*Data to process:*

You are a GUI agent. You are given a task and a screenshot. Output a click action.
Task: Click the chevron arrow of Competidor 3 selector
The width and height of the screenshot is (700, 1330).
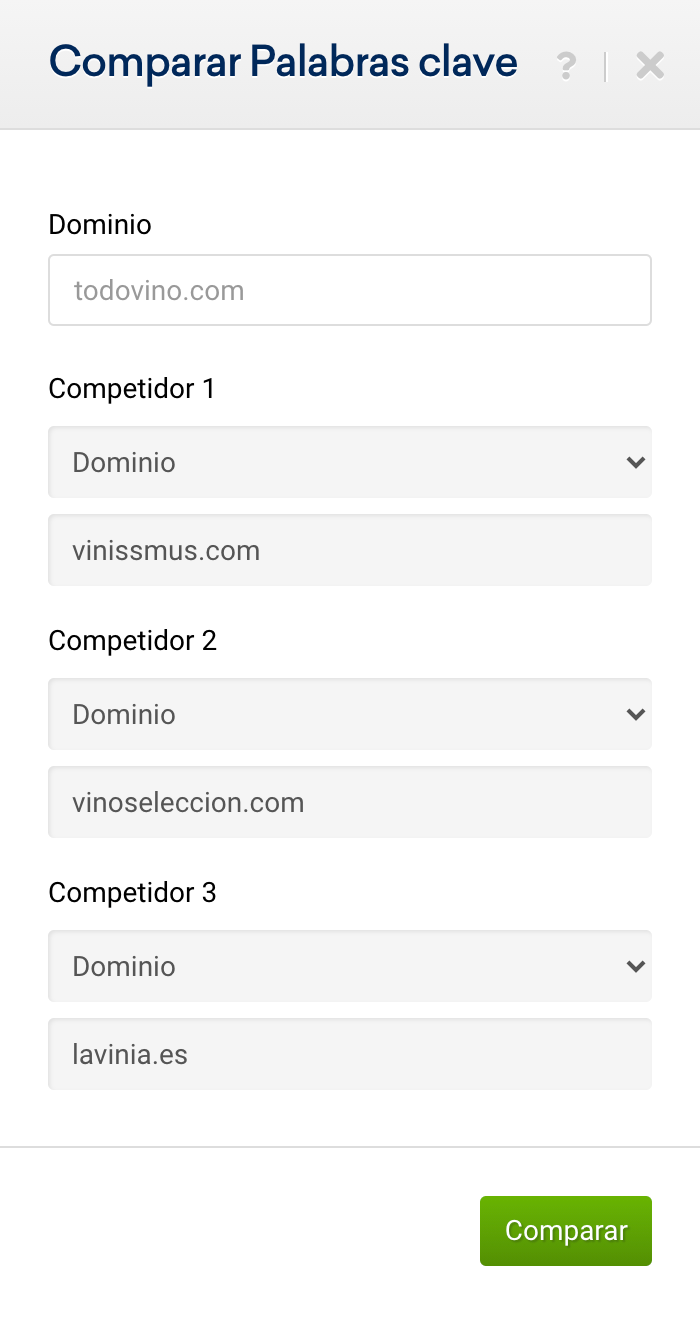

---

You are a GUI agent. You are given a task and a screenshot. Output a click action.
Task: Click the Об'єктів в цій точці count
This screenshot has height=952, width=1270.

*Work instructions:* In the items above, find every line containing the string "height" and copy each one.

*Reply:*
The width and height of the screenshot is (700, 1330).
This screenshot has height=952, width=1270.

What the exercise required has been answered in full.